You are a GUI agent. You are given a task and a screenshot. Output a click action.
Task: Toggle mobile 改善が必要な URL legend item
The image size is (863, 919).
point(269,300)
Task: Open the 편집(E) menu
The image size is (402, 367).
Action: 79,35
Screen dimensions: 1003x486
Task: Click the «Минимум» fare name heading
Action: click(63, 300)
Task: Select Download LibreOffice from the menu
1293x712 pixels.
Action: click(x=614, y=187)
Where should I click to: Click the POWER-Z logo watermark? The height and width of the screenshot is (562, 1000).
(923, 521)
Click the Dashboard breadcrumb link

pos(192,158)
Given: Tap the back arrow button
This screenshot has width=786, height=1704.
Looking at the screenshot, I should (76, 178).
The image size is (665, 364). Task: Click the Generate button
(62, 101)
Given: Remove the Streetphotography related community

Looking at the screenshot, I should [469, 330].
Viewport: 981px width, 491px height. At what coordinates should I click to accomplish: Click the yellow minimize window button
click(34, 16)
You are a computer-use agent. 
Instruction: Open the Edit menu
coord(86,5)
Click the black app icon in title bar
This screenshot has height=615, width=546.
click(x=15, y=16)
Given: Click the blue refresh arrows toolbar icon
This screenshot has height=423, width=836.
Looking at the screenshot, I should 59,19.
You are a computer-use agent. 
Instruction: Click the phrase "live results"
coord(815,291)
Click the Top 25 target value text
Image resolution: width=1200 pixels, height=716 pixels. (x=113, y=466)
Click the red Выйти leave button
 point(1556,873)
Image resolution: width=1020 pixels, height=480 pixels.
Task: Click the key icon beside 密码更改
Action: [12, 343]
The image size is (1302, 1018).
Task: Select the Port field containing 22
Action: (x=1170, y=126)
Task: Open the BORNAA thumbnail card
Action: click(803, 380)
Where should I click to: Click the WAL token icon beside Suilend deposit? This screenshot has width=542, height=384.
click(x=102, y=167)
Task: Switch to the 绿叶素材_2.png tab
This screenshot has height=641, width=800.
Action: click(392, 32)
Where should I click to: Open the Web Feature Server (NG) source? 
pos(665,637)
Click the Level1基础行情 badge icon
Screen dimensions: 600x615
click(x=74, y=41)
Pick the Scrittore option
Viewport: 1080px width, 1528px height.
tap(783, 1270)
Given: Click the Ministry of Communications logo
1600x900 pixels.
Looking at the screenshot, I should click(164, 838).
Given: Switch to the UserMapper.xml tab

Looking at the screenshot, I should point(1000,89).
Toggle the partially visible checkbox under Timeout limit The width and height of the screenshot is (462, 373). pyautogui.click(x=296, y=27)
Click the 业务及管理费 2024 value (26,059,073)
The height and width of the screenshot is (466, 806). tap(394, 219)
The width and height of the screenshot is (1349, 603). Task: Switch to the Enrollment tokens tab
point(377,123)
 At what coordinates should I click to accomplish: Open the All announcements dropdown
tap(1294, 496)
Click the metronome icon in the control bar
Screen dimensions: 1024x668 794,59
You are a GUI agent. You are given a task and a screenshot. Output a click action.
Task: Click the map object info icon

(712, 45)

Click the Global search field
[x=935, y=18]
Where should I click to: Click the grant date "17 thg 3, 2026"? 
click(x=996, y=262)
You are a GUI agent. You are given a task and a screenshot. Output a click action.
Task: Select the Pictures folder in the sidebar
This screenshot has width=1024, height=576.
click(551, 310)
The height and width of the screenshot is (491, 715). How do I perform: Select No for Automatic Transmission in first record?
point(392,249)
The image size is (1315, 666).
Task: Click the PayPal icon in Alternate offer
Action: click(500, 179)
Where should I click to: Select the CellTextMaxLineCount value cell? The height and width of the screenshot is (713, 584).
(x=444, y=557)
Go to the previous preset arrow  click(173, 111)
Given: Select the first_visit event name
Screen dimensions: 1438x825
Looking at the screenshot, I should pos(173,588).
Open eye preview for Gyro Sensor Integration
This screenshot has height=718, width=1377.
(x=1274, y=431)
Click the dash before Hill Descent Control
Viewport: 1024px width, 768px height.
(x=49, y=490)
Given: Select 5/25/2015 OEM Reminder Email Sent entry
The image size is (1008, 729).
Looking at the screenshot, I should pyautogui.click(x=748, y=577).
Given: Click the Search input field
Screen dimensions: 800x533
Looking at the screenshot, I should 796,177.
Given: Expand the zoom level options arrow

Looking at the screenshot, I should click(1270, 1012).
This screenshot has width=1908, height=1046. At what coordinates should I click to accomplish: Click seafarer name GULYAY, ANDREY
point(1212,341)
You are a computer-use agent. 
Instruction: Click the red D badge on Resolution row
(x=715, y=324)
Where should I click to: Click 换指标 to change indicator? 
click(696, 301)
____________
**Task description**
Could every entry above be printed again, word for word?

**Final answer**
You are a GUI agent. You are given a task and a screenshot. Output a click action.
Task: Toggle mobile 改善が必要な URL legend item
The image size is (863, 919).
point(269,300)
Task: Open the 편집(E) menu
The image size is (402, 367).
Action: 79,35
Screen dimensions: 1003x486
Task: Click the «Минимум» fare name heading
Action: click(63, 300)
Task: Select Download LibreOffice from the menu
1293x712 pixels.
Action: click(x=614, y=187)
Where should I click to: Click the POWER-Z logo watermark? The height and width of the screenshot is (562, 1000).
(923, 521)
Click the Dashboard breadcrumb link

pos(192,158)
Given: Tap the back arrow button
This screenshot has width=786, height=1704.
Looking at the screenshot, I should (76, 178).
The image size is (665, 364). Task: Click the Generate button
(62, 101)
Given: Remove the Streetphotography related community

Looking at the screenshot, I should [469, 330].
Viewport: 981px width, 491px height. At what coordinates should I click to accomplish: Click the yellow minimize window button
click(34, 16)
You are a computer-use agent. 
Instruction: Open the Edit menu
coord(86,5)
Click the black app icon in title bar
This screenshot has height=615, width=546.
click(x=15, y=16)
Given: Click the blue refresh arrows toolbar icon
This screenshot has height=423, width=836.
Looking at the screenshot, I should 59,19.
You are a computer-use agent. 
Instruction: Click the phrase "live results"
coord(815,291)
Click the Top 25 target value text
Image resolution: width=1200 pixels, height=716 pixels. (x=113, y=466)
Click the red Выйти leave button
 point(1556,873)
Image resolution: width=1020 pixels, height=480 pixels.
Task: Click the key icon beside 密码更改
Action: [12, 343]
The image size is (1302, 1018).
Task: Select the Port field containing 22
Action: (x=1170, y=126)
Task: Open the BORNAA thumbnail card
Action: click(803, 380)
Where should I click to: Click the WAL token icon beside Suilend deposit? This screenshot has width=542, height=384.
click(x=102, y=167)
Task: Switch to the 绿叶素材_2.png tab
This screenshot has height=641, width=800.
Action: click(392, 32)
Where should I click to: Open the Web Feature Server (NG) source? 
pos(665,637)
Click the Level1基础行情 badge icon
Screen dimensions: 600x615
click(x=74, y=41)
Pick the Scrittore option
Viewport: 1080px width, 1528px height.
tap(783, 1270)
Given: Click the Ministry of Communications logo
1600x900 pixels.
Looking at the screenshot, I should click(164, 838).
Given: Switch to the UserMapper.xml tab

Looking at the screenshot, I should point(1000,89).
Toggle the partially visible checkbox under Timeout limit The width and height of the screenshot is (462, 373). pyautogui.click(x=296, y=27)
Click the 业务及管理费 2024 value (26,059,073)
The height and width of the screenshot is (466, 806). tap(394, 219)
The width and height of the screenshot is (1349, 603). Task: Switch to the Enrollment tokens tab
point(377,123)
 At what coordinates should I click to accomplish: Open the All announcements dropdown
tap(1294, 496)
Click the metronome icon in the control bar
Screen dimensions: 1024x668 794,59
You are a GUI agent. You are given a task and a screenshot. Output a click action.
Task: Click the map object info icon

(712, 45)

Click the Global search field
[x=935, y=18]
Where should I click to: Click the grant date "17 thg 3, 2026"? 
click(x=996, y=262)
You are a GUI agent. You are given a task and a screenshot. Output a click action.
Task: Select the Pictures folder in the sidebar
This screenshot has width=1024, height=576.
click(551, 310)
The height and width of the screenshot is (491, 715). How do I perform: Select No for Automatic Transmission in first record?
point(392,249)
The image size is (1315, 666).
Task: Click the PayPal icon in Alternate offer
Action: click(500, 179)
Where should I click to: Select the CellTextMaxLineCount value cell? The height and width of the screenshot is (713, 584).
(x=444, y=557)
Go to the previous preset arrow  click(173, 111)
Given: Select the first_visit event name
Screen dimensions: 1438x825
Looking at the screenshot, I should pos(173,588).
Open eye preview for Gyro Sensor Integration
This screenshot has height=718, width=1377.
(x=1274, y=431)
Click the dash before Hill Descent Control
Viewport: 1024px width, 768px height.
(x=49, y=490)
Given: Select 5/25/2015 OEM Reminder Email Sent entry
The image size is (1008, 729).
Looking at the screenshot, I should pyautogui.click(x=748, y=577).
Given: Click the Search input field
Screen dimensions: 800x533
Looking at the screenshot, I should 796,177.
Given: Expand the zoom level options arrow

Looking at the screenshot, I should click(1270, 1012).
This screenshot has width=1908, height=1046. At what coordinates should I click to accomplish: Click seafarer name GULYAY, ANDREY
point(1212,341)
You are a computer-use agent. 
Instruction: Click the red D badge on Resolution row
(x=715, y=324)
Where should I click to: Click 换指标 to change indicator? 
click(696, 301)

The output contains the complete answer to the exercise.